Kutipan Sumber:

Yusril mengatakan, atas alasan itu, maka Pemilu yang ditunda tidak memiliki dasar hukum sama sekali. Oleh karena itu, jika tidak ada dasar hukum, maka semua penyelenggara negara mulai dari Presiden dan Wakil Presiden, anggota MPR, DPR, DPD, dan DPRD semuanya ilegal.

“Alias tidak sah, atau tidak legitimate,” sambungnya.

Apakah Gerindra sejalan dengan ketiga partai politik tersebut, atau mengikuti legitimasi hukum? Jawaban resmi Gerindra sudah dibeberkan secara benderang oleh Andre Rosiade, Ketua DPD Gerindra Sumbar yang juga anggota DPR-RI asal Sumbar.

Dalam dialog di Kompas TV, Andre Rosiade menyebutkan, sebagai partai pendukung pemerintah, partainya tetap taat azas dan taat pada konstitusi. Mendukung Pemilu setiap lima tahun, tepatnya 2024. Sikap di parlemen, sudah disepakati 14 Februari 2042.

Penjelasan sikap Gerindra, sedikit banyaknya memberikan benang merah yang jelas. Kendati tiga partai yang mengajukan menunda Pemilu 2024 adalah partai pendukung pemerintah, dan Gerinda juga partai pendukung pemerintah, namun Gerindra tidak terbawa arus melabrak konstitusi. Penjelasan tersebut menjadi kredit poin tersendiri bagi Gerindra di tengah-tengah masyarakat.

Penguatan kembali kredibilitas partai di tengah-tengah masyarakat perlu dilakukan. Ibarat sebuah perjalanan, langkah sudah dilangkahkan. Kini, menjelang Pemilu 2024, sebuah pendakian terjal sedang dihadapi. Tak mungkin surut ke belakang. Teruslah melangkah ke depan.

Sikap Gerindra yang disampaikan Andre Rosiade merupakan keputusan bijak politisi partai yang dipimpin Prabowo. Sikap tersebut akan menjadi landasan berpijak bagi masyarakat untuk tetap menggantungkan harapan, membangun Indonesia yang lebih baik ke depan bersama Partai Gerakan Indonesia Raya.

Tujuan Tugas:
1 > Menurut Yusril dalam kutipan sumber tentang sikap Gerindra, penyelenggara negara mana saja yang akan menjadi ilegal apabila Pemilu ditunda tanpa dasar hukum? Sebutkan semuanya.
2 > Lanjutkan kutipan sumber tentang sikap Gerindra mulai dari kalimat terakhirnya.

Cuplikan Daftar:
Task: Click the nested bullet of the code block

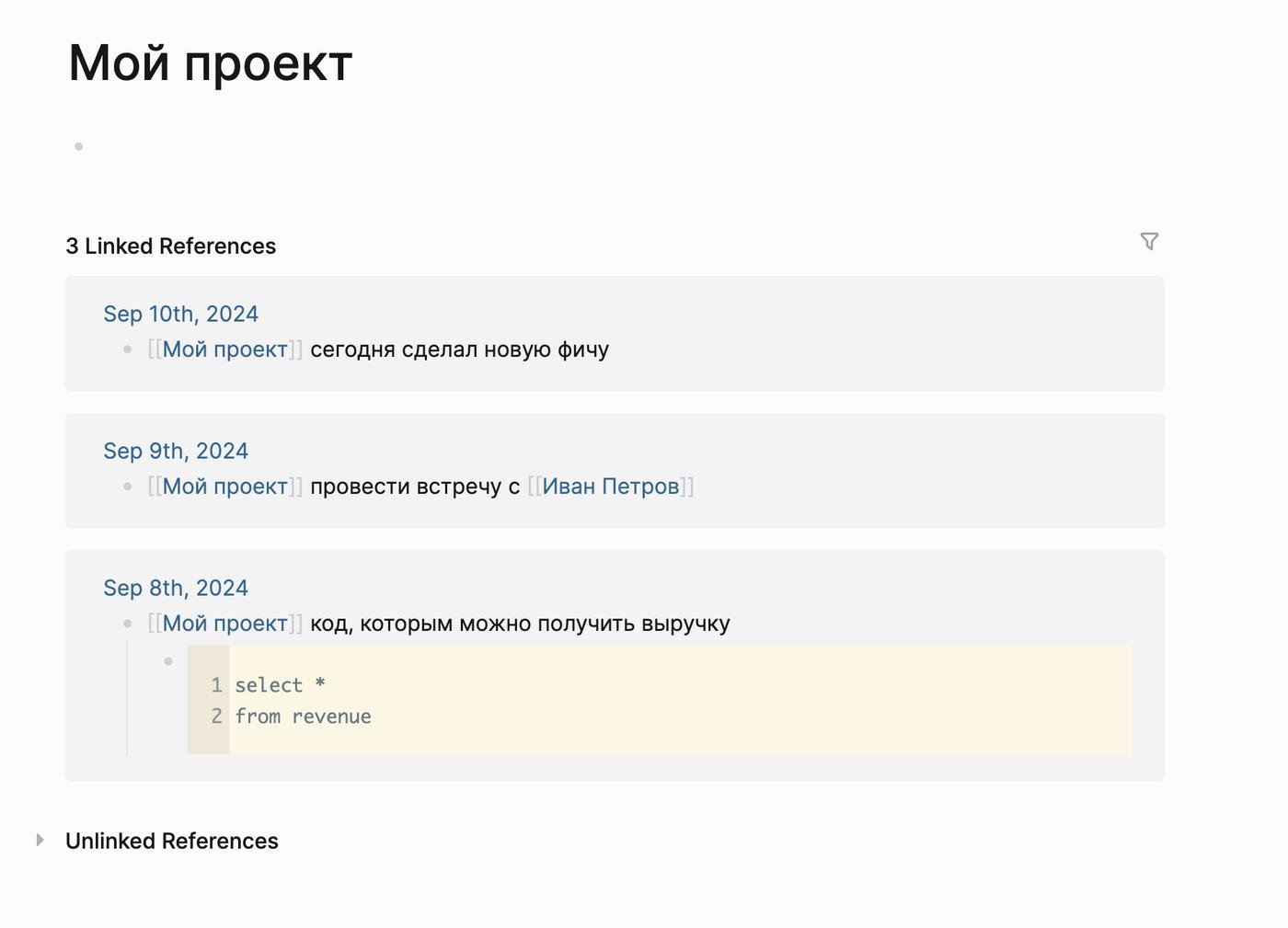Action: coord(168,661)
* * *
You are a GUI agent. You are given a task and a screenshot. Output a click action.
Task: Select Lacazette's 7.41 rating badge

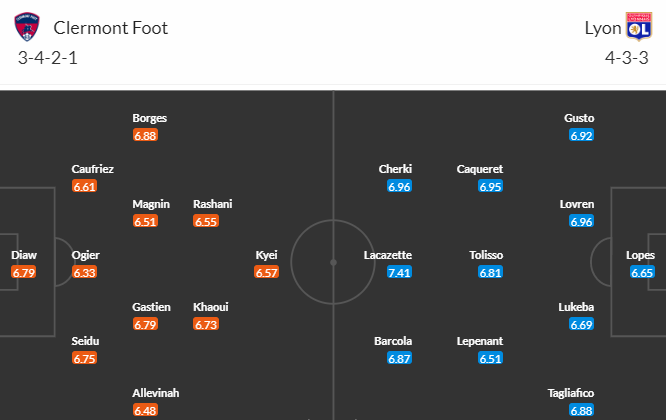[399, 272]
---
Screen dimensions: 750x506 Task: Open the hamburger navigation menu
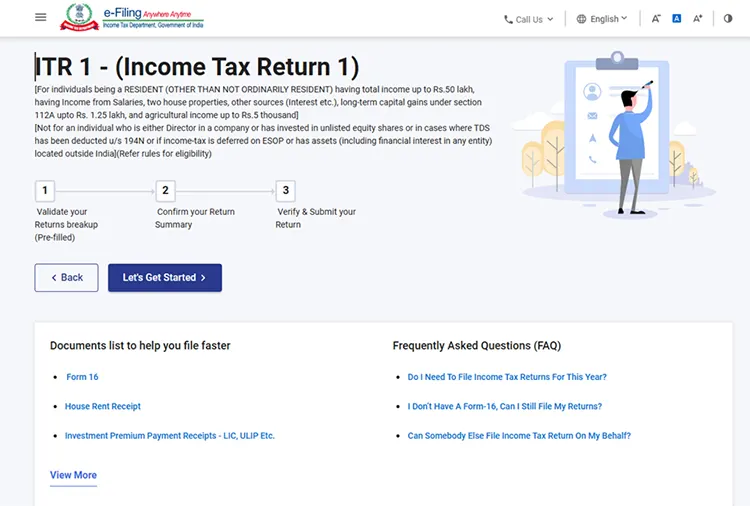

Hasil Per Tugas:
1 >
- Presiden
- Wakil Presiden
- anggota MPR
- anggota DPR
- anggota DPD
- anggota DPRD

2 >
Berangkat dari Visi, menjadi partai politik yang mampu menciptakan kesejahteraan rakyat, keadilan sosial dan tatanan politik negara yang melandaskan diri pada nilai-nilai nasionalisme dan religiusitas dalam wadah Negara Kesatuan Republik Indonesia yang berdasarkan pada Pancasila dan Undang-Undang Dasar 1945 yang senantiasa berdaulat di bidang politik, berkepribadian di bidang budaya dan berdiri diatas kaki sendiri dalam bidang ekonomi.

Ditindaklanjuti enam misi. Pertama, mempertahankan kedaulatan dan tegaknya Negara Kesatuan Republik Indonesia yang berdasarkan Pancasila dan Undang-Undang Dasar 1945 yang ditetapkan pada tanggal 18 Agustus 1945.

Kedua, mendorong pembangunan nasional yang menitikberatkan pada pembangunan ekonomi kerakyatan, pertumbuhan ekonomi yang berkelanjutan dan pemerataan hasil-hasil pembangunan bagi seluruh warga bangsa dengan senantiasa berpegang teguh pada kemampuan sendiri.

Ketiga, membentuk tatanan sosial dan politik masyarakat yang kondusif untuk mewujudkan kedaulatan rakyat dan kesejahteraan rakyat.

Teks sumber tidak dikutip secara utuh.